Collisions and Abrasions
The sudden appearance of wounds on the fish’s head can signify collisions with the hood or the walls of the fish aquarium. Keep fish in aquarium that are the right size for them, and avoid exposing the fish to anything likely to make them jump, for example by turning the room lights on before turning the lights on in the aquarium hood. Although minor wounds will heal quickly, damage to the aquarium fish jaws is very serious, and such damage rarely ever gets better, and aquarium fish with damaged jaws usually need to be euthanized because they can no longer feed themselves.
Abrasions to aquarium fish are usually caused by the wrong substrate. Spiny eels, rays and other burrowing aquarium fish will be damaged by sharp sand and coarse gravel. Secondary infections often follow on from abrasion damage, and these can be very difficult to treat successfully. Catfish and loaches kept in fish aquariums with sharp sand or coarse gravel often lose their barbels as well. Damaged barbels normally grow back quickly once the aquarium fish is moved to a fish aquarium with a safer substrate.
The deep lesions caused by alley cats and herons on pond fish are particularly serious because they go beyond the fish’s skin well into the underlying musculature. Such wounds easily become infected and backyard pond fish injured this way are best brought indoors and treated with an antibiotic, ideally under veterinarian supervision.
Treating Body and Fin Damage
The fish’s scales and fin membranes heal quickly, and there’s no need to use an anti-finrot or anti-fungus medication unless symptoms of either of these diseases becomes apparent. On the other hand, if the fish’s damage is severe and there are obvious patches of blood or muscle visible, preemptively treat against bacteria and fungus.
Superficial damage to the aquarium fish’s cornea is visible as slight cloudiness. If aquarium water quality is good, eye damage can heal naturally. But under less than perfect conditions eye damage often gets worse, leading to pop-eye and even the loss of the aquarium fish’s eye entirely. In itself the loss of a fish’s eye rarely seems to cause any long-term health problems, but half-blinded fish may be disadvantaged at feeding time, so care should be taken in this regard, particularly with predatory aquarium fish that hunt by sight.
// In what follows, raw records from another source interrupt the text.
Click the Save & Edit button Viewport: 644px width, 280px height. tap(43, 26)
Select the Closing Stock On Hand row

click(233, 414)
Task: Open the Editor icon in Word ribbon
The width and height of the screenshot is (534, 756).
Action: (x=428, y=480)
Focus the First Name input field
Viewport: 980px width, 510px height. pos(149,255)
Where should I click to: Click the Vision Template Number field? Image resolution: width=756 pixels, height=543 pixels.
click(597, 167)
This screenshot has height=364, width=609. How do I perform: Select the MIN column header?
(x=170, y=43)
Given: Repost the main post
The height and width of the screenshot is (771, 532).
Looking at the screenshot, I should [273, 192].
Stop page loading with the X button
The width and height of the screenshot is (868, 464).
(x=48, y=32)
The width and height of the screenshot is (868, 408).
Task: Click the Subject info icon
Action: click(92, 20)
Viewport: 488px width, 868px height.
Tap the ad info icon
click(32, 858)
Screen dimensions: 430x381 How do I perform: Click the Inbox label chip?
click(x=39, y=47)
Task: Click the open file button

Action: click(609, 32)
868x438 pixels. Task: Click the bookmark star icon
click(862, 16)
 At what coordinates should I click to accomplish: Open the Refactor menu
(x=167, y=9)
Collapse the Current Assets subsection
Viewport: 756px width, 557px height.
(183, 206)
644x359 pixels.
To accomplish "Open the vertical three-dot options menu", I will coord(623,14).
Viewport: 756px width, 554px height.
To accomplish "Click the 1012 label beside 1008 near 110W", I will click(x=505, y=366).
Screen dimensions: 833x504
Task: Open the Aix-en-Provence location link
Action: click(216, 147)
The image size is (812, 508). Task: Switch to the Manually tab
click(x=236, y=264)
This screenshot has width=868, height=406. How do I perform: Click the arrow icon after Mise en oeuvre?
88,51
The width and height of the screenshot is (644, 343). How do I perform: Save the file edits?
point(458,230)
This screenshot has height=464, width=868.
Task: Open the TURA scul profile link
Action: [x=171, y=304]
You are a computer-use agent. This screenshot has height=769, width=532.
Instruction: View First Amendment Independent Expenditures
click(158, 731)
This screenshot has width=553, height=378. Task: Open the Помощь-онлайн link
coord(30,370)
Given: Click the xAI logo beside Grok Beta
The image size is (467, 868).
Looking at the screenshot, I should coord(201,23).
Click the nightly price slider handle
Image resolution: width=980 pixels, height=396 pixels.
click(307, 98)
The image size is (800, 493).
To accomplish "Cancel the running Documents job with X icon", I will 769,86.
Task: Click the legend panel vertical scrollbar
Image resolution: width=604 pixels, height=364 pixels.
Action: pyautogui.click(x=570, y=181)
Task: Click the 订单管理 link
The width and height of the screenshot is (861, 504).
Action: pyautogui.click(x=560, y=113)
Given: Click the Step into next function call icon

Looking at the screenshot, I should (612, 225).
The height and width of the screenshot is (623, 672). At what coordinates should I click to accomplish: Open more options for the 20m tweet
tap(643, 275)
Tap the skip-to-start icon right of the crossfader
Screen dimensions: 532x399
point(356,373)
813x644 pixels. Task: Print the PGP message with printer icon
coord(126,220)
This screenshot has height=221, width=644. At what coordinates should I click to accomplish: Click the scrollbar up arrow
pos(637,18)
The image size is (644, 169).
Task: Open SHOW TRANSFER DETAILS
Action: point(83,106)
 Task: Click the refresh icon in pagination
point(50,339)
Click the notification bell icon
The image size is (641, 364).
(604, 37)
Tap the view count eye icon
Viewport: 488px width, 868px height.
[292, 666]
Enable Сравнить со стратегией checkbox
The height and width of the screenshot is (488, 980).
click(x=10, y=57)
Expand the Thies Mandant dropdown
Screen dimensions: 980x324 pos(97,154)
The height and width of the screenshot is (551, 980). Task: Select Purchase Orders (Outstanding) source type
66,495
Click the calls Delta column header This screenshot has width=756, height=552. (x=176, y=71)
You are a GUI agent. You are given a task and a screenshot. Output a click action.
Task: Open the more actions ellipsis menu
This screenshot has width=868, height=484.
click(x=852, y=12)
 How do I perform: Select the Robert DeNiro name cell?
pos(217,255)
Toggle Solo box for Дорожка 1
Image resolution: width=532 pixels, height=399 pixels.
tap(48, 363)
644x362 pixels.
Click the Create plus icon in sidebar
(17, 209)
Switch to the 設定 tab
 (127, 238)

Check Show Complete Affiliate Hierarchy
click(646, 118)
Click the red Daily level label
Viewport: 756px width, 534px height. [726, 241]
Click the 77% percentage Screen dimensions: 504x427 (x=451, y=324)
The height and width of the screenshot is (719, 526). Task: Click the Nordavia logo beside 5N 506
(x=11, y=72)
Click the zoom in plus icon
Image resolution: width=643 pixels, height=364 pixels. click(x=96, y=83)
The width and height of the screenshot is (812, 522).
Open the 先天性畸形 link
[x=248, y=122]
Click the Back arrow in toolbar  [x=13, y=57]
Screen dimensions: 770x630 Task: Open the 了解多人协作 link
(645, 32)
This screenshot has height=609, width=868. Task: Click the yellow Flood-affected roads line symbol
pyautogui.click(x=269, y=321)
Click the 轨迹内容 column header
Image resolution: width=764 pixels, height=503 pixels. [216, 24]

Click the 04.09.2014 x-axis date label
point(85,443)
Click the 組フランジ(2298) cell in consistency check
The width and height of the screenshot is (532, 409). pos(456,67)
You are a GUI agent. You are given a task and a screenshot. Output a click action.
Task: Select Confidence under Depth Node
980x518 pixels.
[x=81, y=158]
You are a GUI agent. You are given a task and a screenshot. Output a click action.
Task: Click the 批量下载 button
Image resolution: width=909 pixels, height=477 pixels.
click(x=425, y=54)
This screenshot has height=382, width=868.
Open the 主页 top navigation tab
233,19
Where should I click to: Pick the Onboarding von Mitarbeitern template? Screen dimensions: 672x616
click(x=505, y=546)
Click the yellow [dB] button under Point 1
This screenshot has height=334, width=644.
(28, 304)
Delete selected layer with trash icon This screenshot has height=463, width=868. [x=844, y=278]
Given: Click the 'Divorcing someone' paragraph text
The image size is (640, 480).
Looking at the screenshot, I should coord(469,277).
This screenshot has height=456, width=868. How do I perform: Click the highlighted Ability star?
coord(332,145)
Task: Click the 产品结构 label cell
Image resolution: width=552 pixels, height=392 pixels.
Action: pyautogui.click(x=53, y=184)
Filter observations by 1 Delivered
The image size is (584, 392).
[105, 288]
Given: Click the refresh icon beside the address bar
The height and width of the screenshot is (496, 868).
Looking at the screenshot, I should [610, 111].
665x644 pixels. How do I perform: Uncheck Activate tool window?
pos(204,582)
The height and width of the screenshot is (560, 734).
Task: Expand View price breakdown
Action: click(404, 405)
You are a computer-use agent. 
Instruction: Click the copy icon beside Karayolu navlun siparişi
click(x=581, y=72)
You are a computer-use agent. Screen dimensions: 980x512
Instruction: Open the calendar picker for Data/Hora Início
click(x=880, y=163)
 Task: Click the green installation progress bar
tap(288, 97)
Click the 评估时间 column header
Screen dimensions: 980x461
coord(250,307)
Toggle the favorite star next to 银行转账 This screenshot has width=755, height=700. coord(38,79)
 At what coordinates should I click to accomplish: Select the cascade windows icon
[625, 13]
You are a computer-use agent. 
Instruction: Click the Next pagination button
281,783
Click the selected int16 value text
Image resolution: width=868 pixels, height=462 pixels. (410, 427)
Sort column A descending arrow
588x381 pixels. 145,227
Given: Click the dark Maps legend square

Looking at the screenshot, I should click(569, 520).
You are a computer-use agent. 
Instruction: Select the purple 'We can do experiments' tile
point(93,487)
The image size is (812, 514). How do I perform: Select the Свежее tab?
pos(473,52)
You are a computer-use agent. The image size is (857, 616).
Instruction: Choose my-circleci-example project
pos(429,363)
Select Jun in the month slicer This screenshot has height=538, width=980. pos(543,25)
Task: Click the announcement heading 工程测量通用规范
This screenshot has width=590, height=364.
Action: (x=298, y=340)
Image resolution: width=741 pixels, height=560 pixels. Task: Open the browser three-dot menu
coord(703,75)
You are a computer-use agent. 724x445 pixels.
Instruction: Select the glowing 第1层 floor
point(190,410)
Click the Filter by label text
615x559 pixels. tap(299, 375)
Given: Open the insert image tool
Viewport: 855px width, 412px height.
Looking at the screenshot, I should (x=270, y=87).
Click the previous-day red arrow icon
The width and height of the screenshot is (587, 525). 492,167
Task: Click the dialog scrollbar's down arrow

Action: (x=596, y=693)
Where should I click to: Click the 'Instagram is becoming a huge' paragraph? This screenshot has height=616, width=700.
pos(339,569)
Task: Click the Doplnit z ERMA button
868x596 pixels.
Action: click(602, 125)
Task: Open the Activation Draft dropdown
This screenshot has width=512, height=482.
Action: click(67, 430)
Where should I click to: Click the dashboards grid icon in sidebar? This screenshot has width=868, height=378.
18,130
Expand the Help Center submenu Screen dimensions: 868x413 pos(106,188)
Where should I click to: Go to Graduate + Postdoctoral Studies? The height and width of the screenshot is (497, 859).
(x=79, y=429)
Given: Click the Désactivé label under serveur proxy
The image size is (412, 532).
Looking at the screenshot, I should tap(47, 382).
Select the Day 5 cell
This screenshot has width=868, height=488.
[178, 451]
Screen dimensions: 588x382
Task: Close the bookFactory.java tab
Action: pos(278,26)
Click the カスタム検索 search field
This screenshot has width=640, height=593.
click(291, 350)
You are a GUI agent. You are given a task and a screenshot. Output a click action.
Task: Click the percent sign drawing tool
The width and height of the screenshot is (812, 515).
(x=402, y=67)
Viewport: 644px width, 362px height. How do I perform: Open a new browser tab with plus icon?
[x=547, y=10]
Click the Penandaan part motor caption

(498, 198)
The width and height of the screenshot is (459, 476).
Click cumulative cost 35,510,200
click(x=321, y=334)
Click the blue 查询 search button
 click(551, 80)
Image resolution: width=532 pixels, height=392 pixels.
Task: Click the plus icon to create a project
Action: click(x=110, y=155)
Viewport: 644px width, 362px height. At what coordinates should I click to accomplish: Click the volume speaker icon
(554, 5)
Dislocated jaws are a common problem among aquarium fish that fight by pulling at one another’s jaws, especially when the two combatants are seriously mismatched. Firemouth cichlid fish regularly suffer this way when kept alongside cichlid fish with stronger jaws, such as convict cichlid fish. Oscars, eartheaters and angelfish are prone to this problem too. Unfortunately, there’s no effective therapy, and if the damaged aquarium fish cannot feed itself it eventually starves to death. Fish jaws are much too delicate to be “popped” back into position, though a vet may try to do so with very large fish. Observe the damaged fish, and if it cannot feed, it will need to be euthanized.